= What you need to do =
Continue the article about Kickstarter below, starting after its final paragraph.

= Source text =
----
12:01am

Tue May 31, 2011
Business

Arts-Funding Site Gets 'Kickstart' From Business Bids

The website Kickstarter has been around for two years now, helping artists, musicians and filmmakers fund their projects by getting lots of people to make small donations. Project that in the past had little hope of getting funding, suddenly have the cash they need. Recently, entrepreneurs have started using the site to launch new products, something the company's founders never imagined.

The Kickstarter formula is pretty simple and powerful. It starts with an idea, a specific project. Take X-Files: The Musical.

The Colonel Mustard Amateur Attic Theatre Company in Lincoln, Neb., is planning to transform X-Files the TV show into X-Files the musical. They're up on Kickstarter right now and like most projects on the site, their pitch for funding comes in the form of a video.

There's a goal. For X-Files it was $1,500. There's a deadline, usually 30 to 60 days out. Then friends, family and often total strangers back the project with a few bucks, sometimes even thousands. If a project meets its goal, it gets funded. Otherwise the backers aren't charged. It's an all or nothing situation.

And it works.

"Over 600,000 people have pledged to a project on Kickstarter, to the tune of over $50 million in our first two years," says Yancey Strickler, 32, one of Kickstarter's founders. "Right now it's over $2 million a week that's being pledged to projects."

The company takes a five-percent cut from each successfully funded project. But unlike grants or loans or record deals, when these projects get funded there are no strings attached.

"We don't turn down someone because their art is bad," says Strickler from the company's small Lower East Side headquarters. "We've never told someone to rewrite the third act or to ditch the singer or to lose 10 pounds."

Their main requirement is that project creators reward their backers in a fair way.

Andrew Rose Gregory is trying to raise $9,000 to release his lost album. Well, it's not really lost, but it's been sitting on a shelf for the last year and a half or so.

"It's a modern folk rock setting of the Song of Songs, the book of love poetry from the Hebrew Bible," says Gregory.

Gregory is best known as a member of the Gregory Brothers, the crew behind the wildly popular Auto-Tune the News YouTube videos. But he's been a musician for years and he sees Kickstarter as a way to finally put out this album he really cares about.

"I was trying to shop it to record labels, but I've just gotten impatient and now that Kickstarter's really blown up in the last two years, I just think it's a great avenue for me to do it myself in a better way than I've done my albums before," says Gregory.
----
= Listed records =
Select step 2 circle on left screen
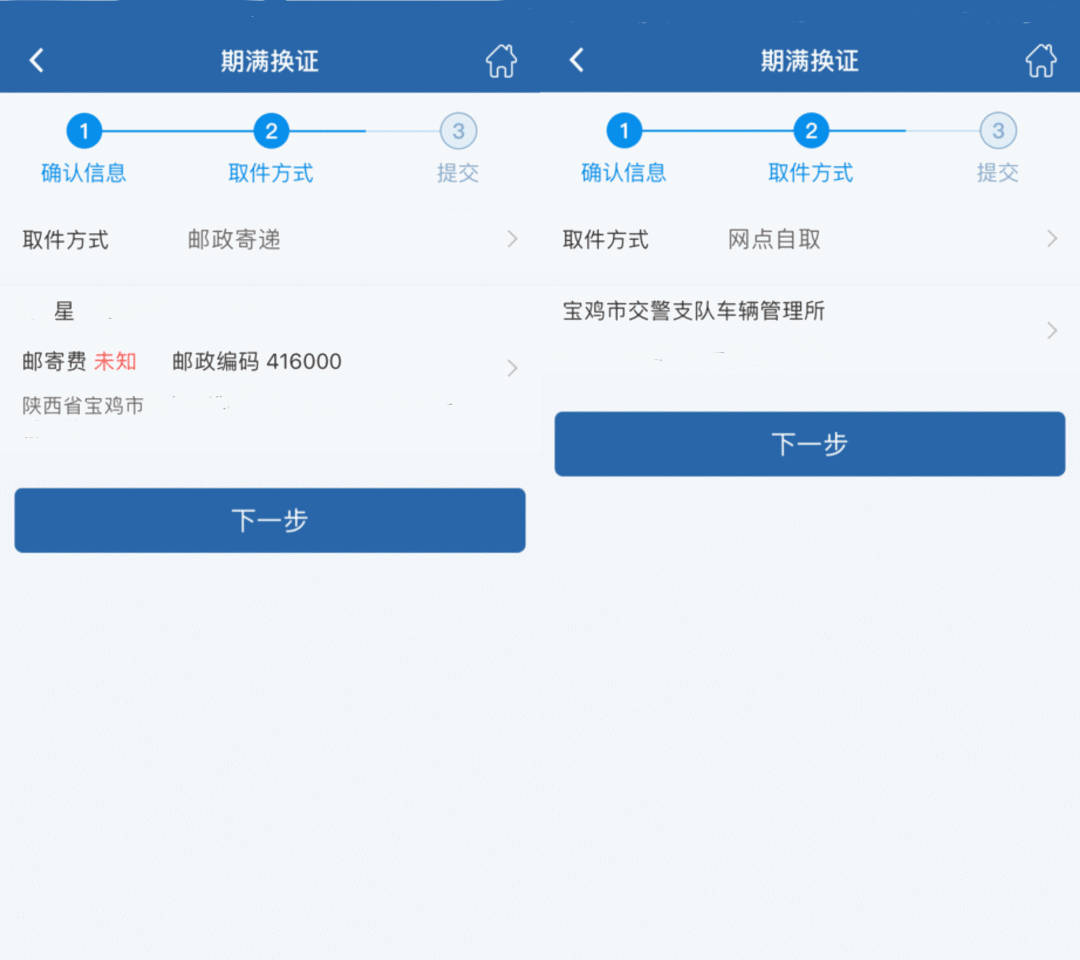 click(271, 131)
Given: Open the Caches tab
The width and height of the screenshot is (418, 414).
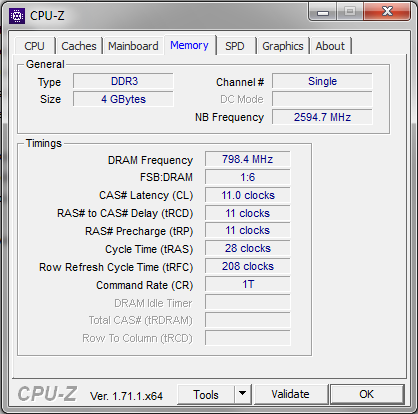Looking at the screenshot, I should pyautogui.click(x=79, y=46).
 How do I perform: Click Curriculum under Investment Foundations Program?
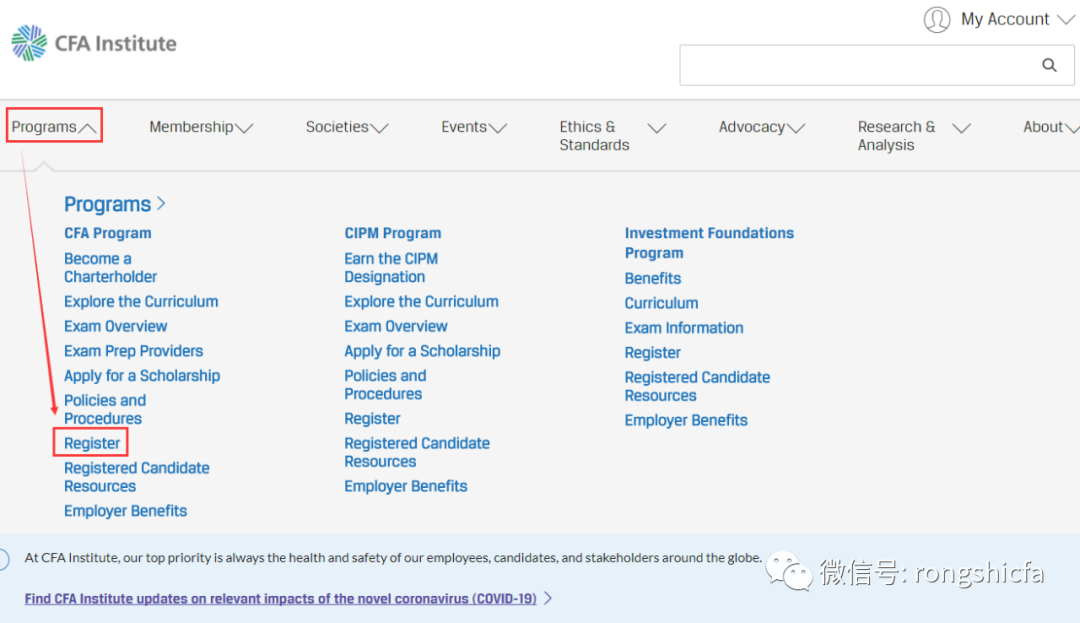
----
= Solved exercise =
But artists and musicians aren't the only ones who see opportunity in Kickstarter. Dave Petrillo and David Jackson invented something called Coffee Joulies. They go in your coffee cup to keep your beverage at the perfect temperature for drinking. Joulies are made of stainless steel formed to look like oversized coffee beans and they're filled with a temperature-regulating material.

Petrillo and Jackson wanted to raise $10,000 to turn their prototype into a real product. But after their video went viral, they raised more than $300,000.

"This took off really fast, way faster than we thought it was going to," says Dave Petrillo.

Coffee Joulies is now up and running at Sherrill Manufacturing, a silverware factory in upstate New York that was nearly shuddered until the two Daves showed up.

"If we weren't on Kickstarter we'd have to basically build some ourselves, sell them to raise some more money, build some more and it would have taken at least a year of doing that to get anywhere close to where we are now," says David Jackson. "And we just completely leapfrogged that within a month."

These more entrepreneurial projects built around a product have taken Kickstarter by storm in recent months. Kickstarter's Yancey Strickler says the company didn't know what to make of it at first.

"I think our hearts are very much with the small idiosyncratic arts projects of, you know, some girl in Milwaukee doing something interesting for $500. Or the really imaginative documentary. That's sort of our world," says Strickler. "But I think that these products have brought an interesting element to Kickstarter that has really helped everybody. So I think it's something that we get more comfortable with every day."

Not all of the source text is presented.